Maru OS Brings Debian to Your Phone
Have you ever had the suspicion that your smartphone wasn't quite pulling its weight? New Android phones ship with more processing power than a laptop had a few years ago, but the most taxing thing we use them for is Candy Crush.
Maybe these phones are so smart because they avoid doing real work? Well, that's about to change.
Maru OS, a hybrid operating system combining Linux and Android, has just come out of private beta. You can download it and take it for a spin today—if you have a Nexus 5.
Maru OS is an interesting project that aims to turn your Android smartphone into a "context-sensitive device". When you plug it in to a monitor, it boots a Debian-based desktop distro. Meanwhile, Android is still running on the phone. As soon as you unplug it, the desktop state is stored. When you plug the device back in to the screen, the desktop state restores in about five seconds.
Currently, Maru works only on Google's Nexus 5. Now that the project has been made open source, the original developers hope to see it reach other platforms soon. You can use any Android-compatible Bluetooth keyboard and mouse, and you can plug it in to any HDMI screen.
The Android component is an up-to-date version of Android Lollipop, without bloatware, which means faster performance. So the Android side of the experience is pretty nifty.
But, what about the Debian desktop? The performance is a little slower than one would hope, which to be expected since the Nexus 5 is past its prime.
Nevertheless, it's a neat idea, and it's still the early days for Maru. Right now, your desktop or laptop has nothing to fear, but who knows, maybe the next release will make them obsolete!
Clearly, the fact that Maru can run only on one specific handset is a major obstacle. Hopefully, this will be addressed in future updates. Maru could develop into a very useful tool in the future, especially if you spend much time traveling—being able to do serious work on a pocket-sized device would be very useful.

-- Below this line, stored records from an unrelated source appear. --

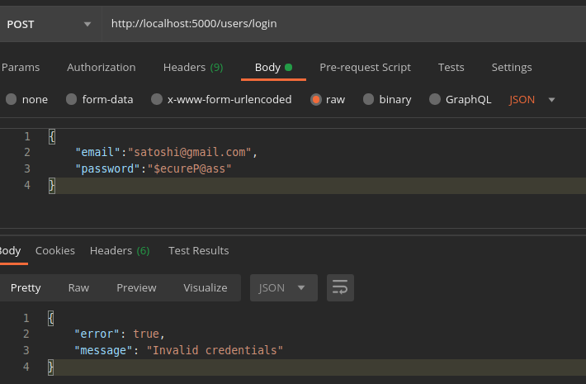
Task: View the Test Results tab
Action: tap(198, 250)
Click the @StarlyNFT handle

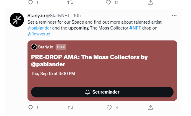58,16
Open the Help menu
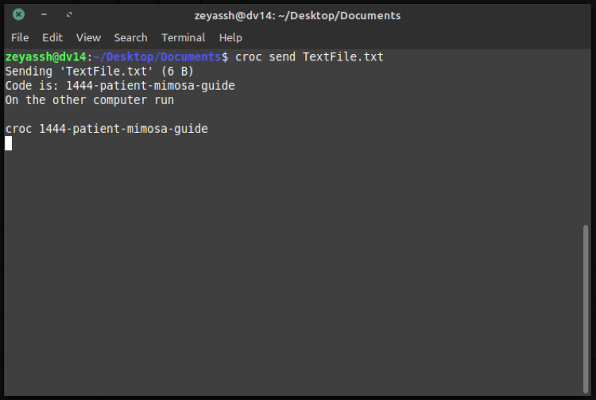This screenshot has width=596, height=400. point(230,37)
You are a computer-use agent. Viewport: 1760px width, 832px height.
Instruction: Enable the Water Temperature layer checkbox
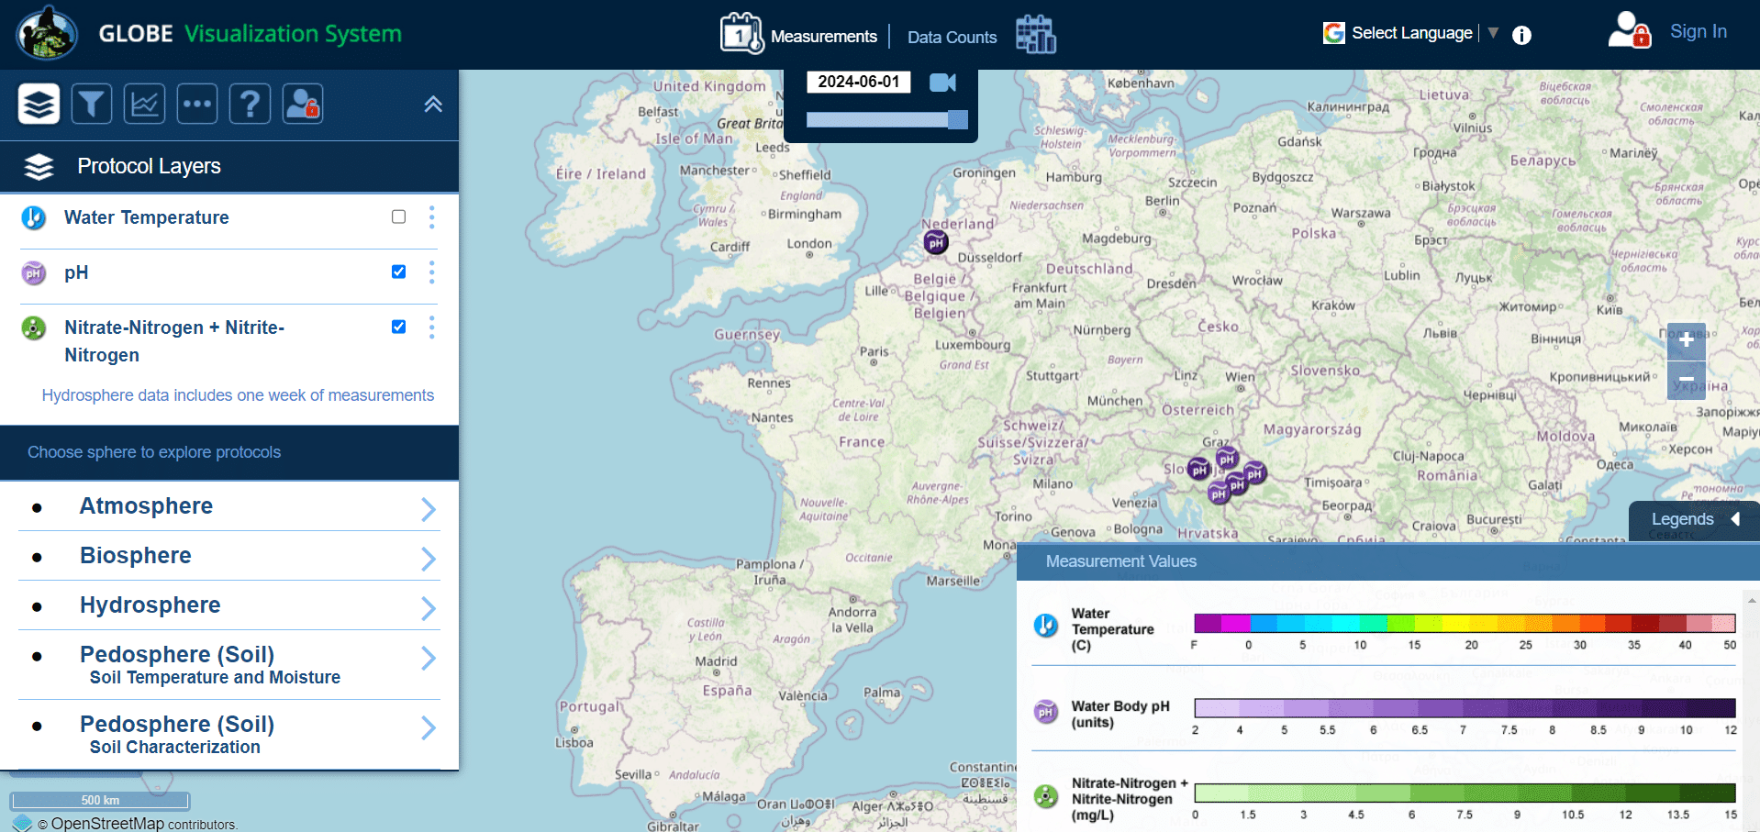coord(398,217)
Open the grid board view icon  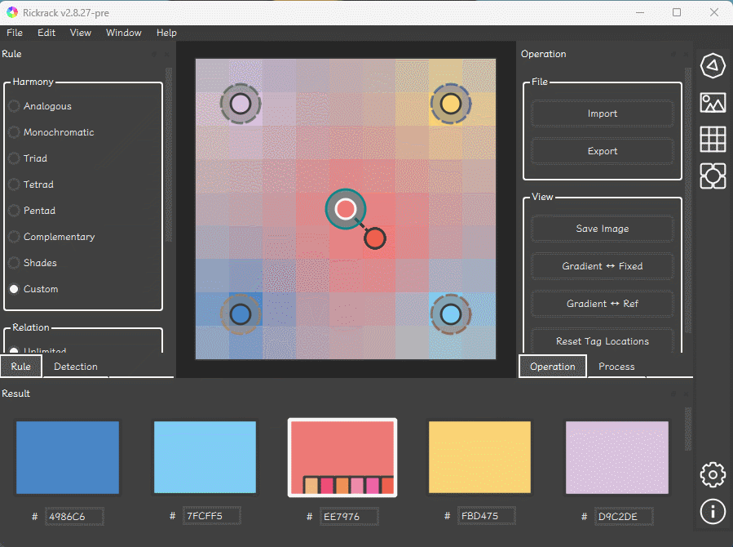point(713,139)
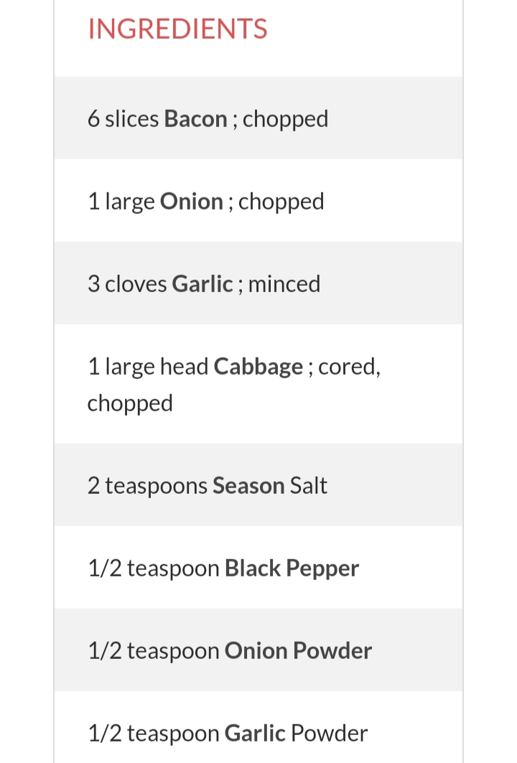Screen dimensions: 517x763
Task: Tap the 3 cloves Garlic row
Action: [259, 284]
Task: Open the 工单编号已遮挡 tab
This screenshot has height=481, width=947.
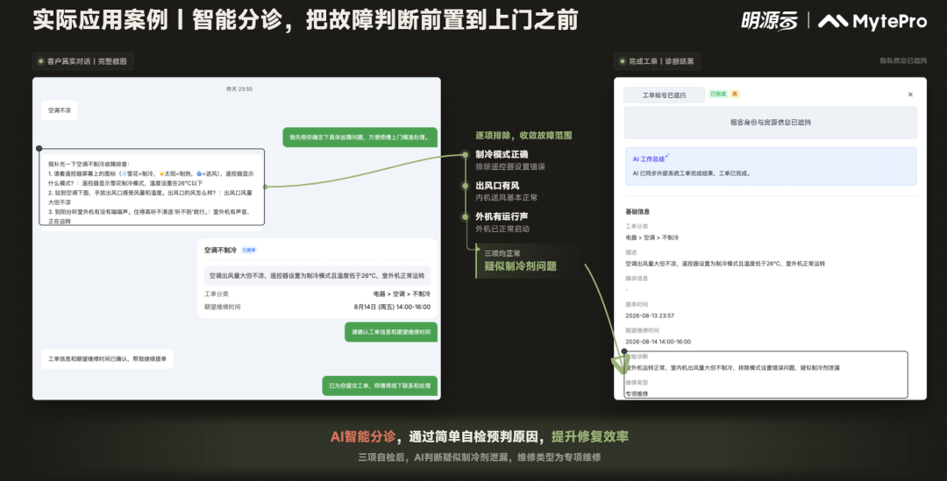Action: click(x=664, y=95)
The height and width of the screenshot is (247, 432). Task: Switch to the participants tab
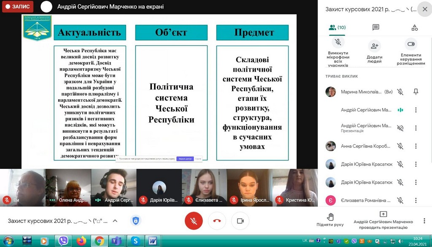tap(337, 27)
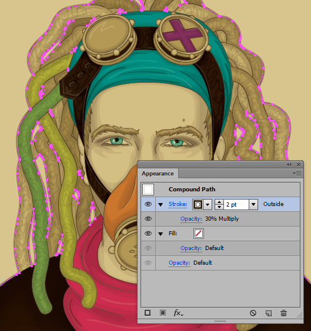The height and width of the screenshot is (331, 311).
Task: Click the Add New Stroke icon
Action: coord(148,313)
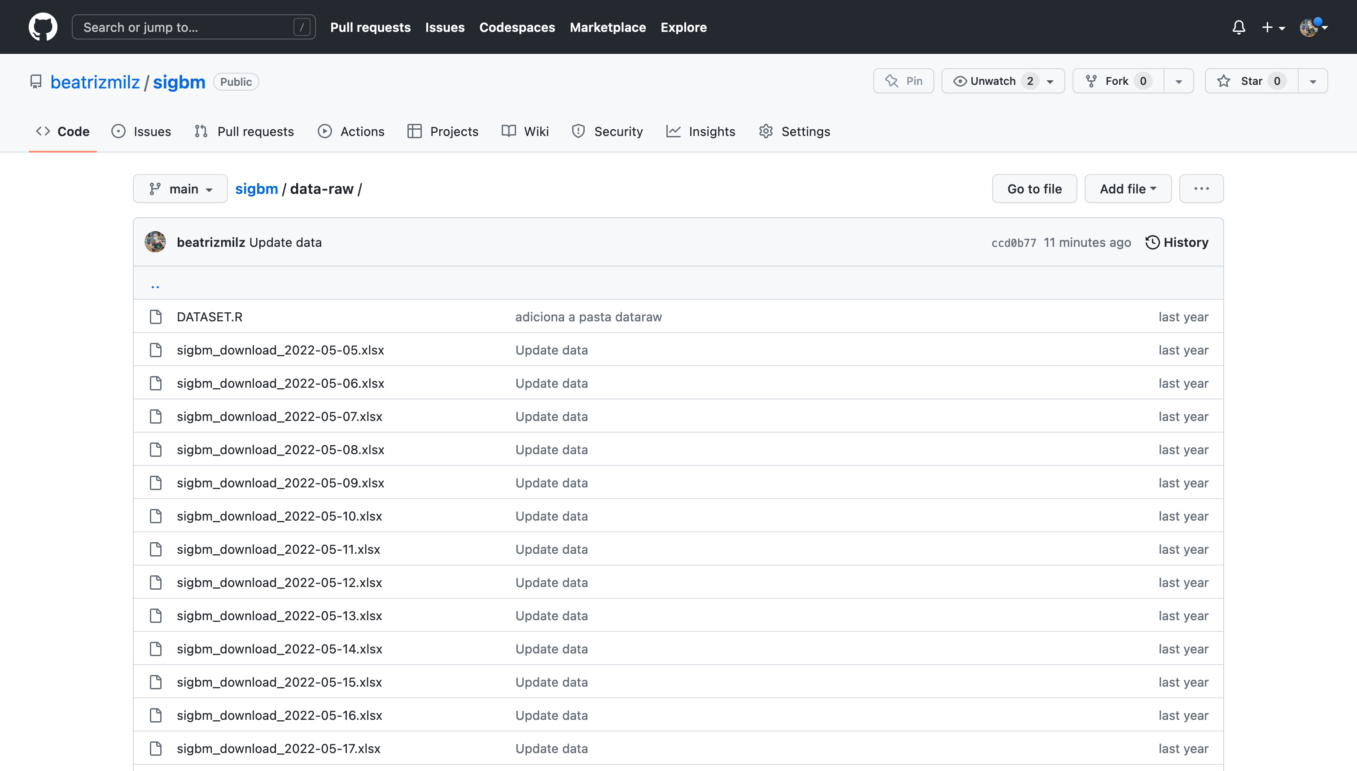Open the repository Settings tab
1357x771 pixels.
tap(794, 131)
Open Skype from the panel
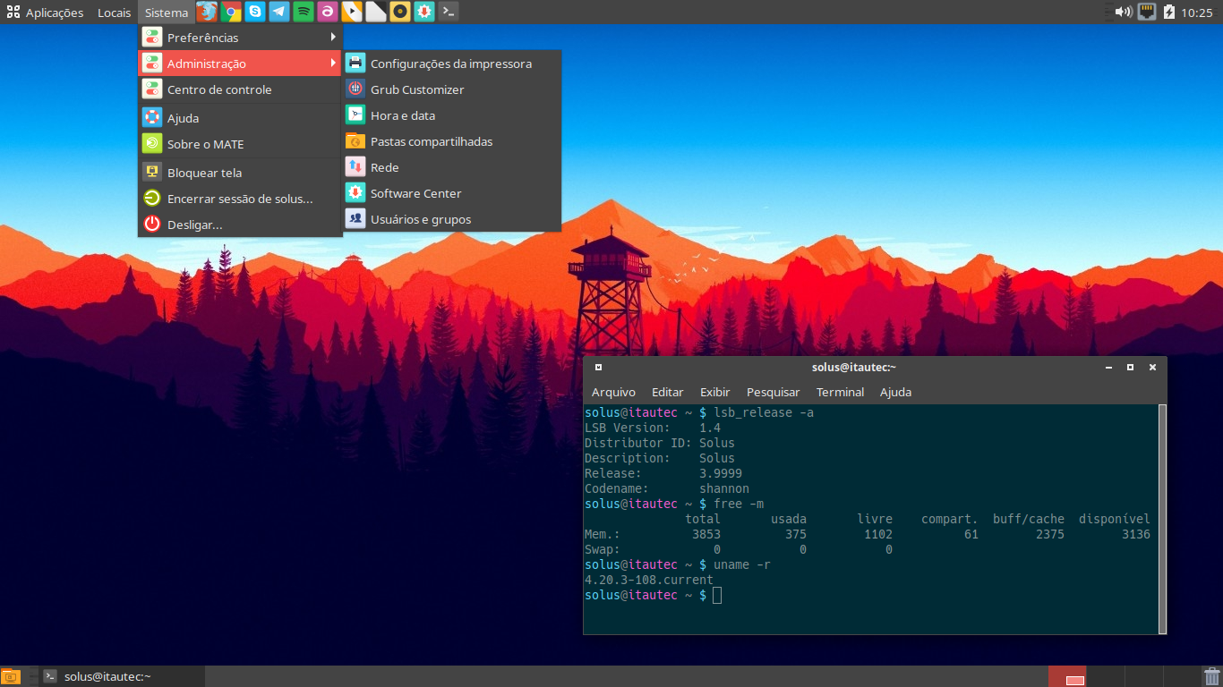Screen dimensions: 1223x687 [x=255, y=13]
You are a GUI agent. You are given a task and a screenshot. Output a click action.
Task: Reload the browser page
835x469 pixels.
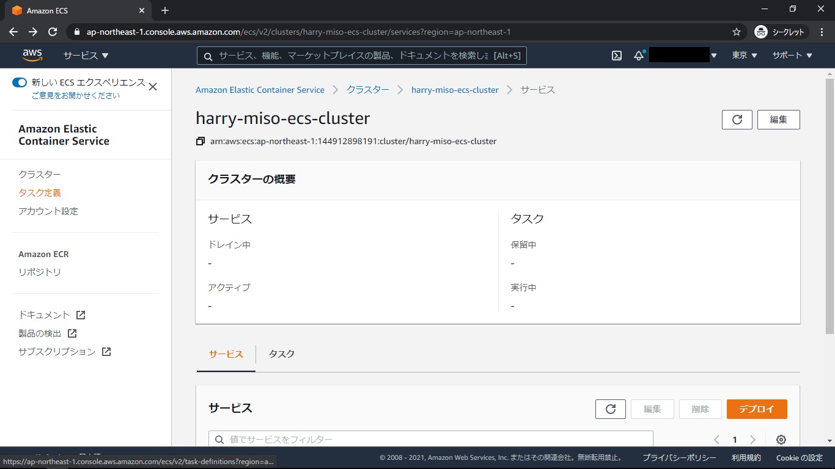(x=53, y=32)
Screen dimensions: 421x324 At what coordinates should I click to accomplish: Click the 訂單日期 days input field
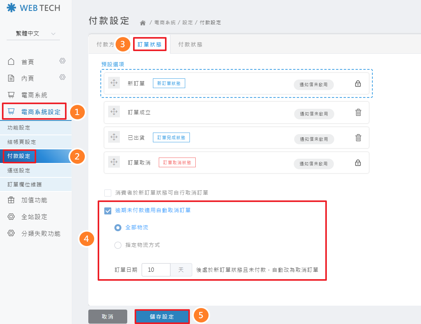[x=156, y=270]
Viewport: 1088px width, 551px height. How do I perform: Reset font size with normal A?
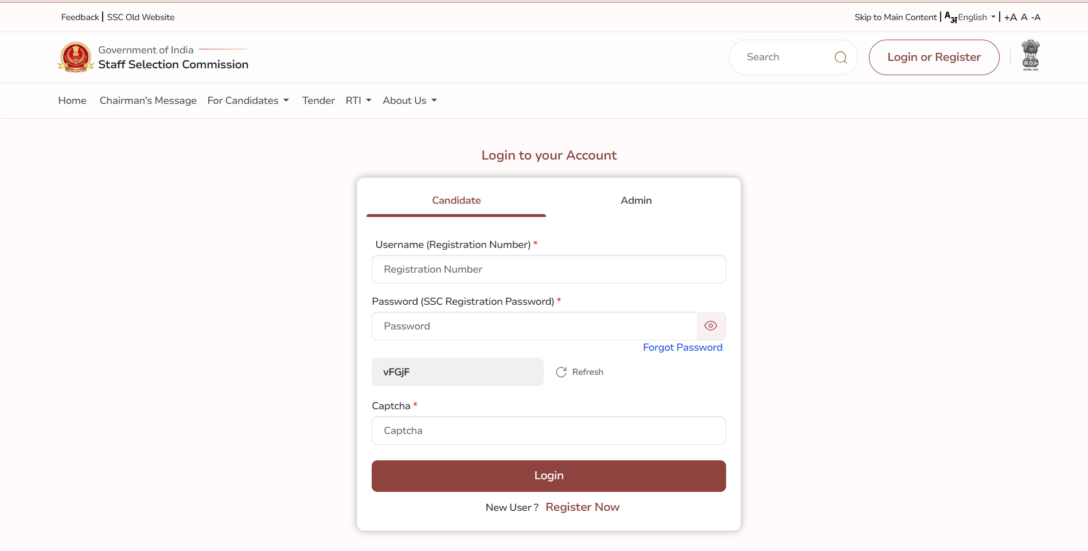tap(1024, 17)

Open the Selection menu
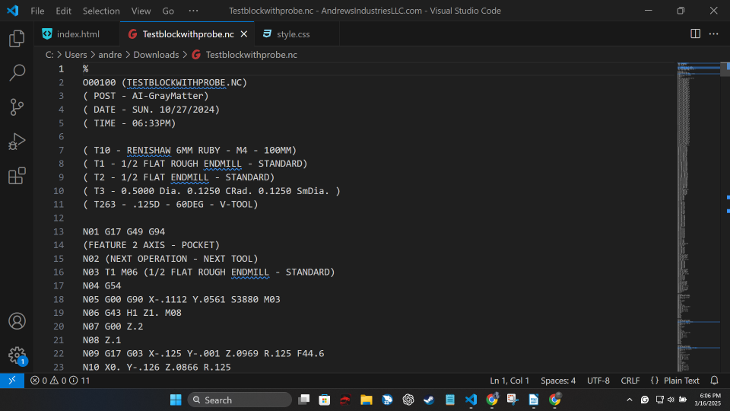101,11
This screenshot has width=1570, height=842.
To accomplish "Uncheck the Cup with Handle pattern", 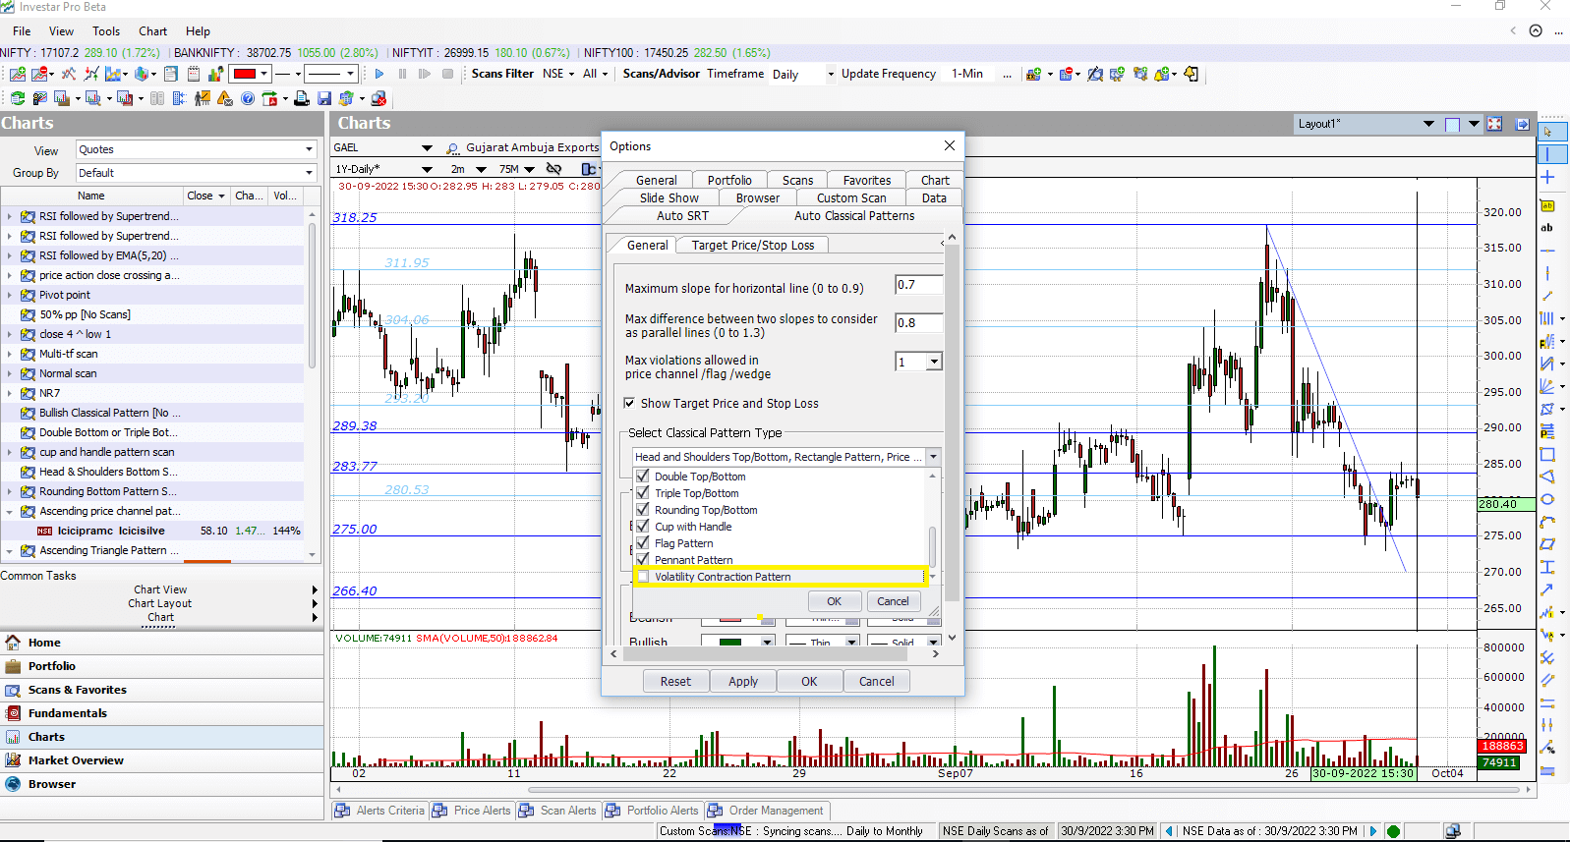I will click(643, 527).
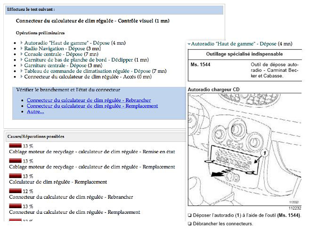Check the 'Débrancher les connecteurs' step box
This screenshot has width=309, height=234.
pos(189,223)
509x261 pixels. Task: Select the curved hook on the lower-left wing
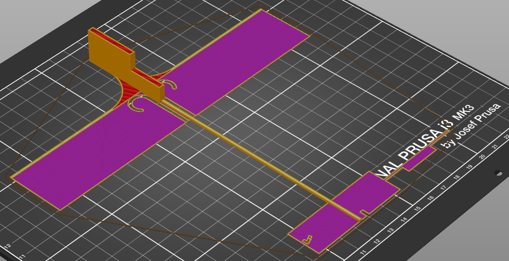click(137, 105)
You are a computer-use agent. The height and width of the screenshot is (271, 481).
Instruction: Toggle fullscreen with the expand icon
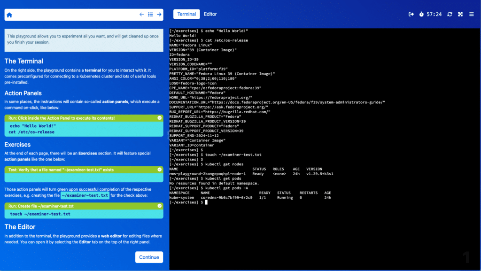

One feature I'd like to see in future releases is tighter integration between the phone OS and the desktop environment. Right now, both environments can access the phone's storage and networking features, but there is a sharp division between the Android environment and Debian. Being able to synchronize data across the divide would be useful. Motorola achieved something similar back in 2011 with its Webtop software. But, as I mentioned, it's still the early days for the new OS. Right now, I'm impressed by the core functionality.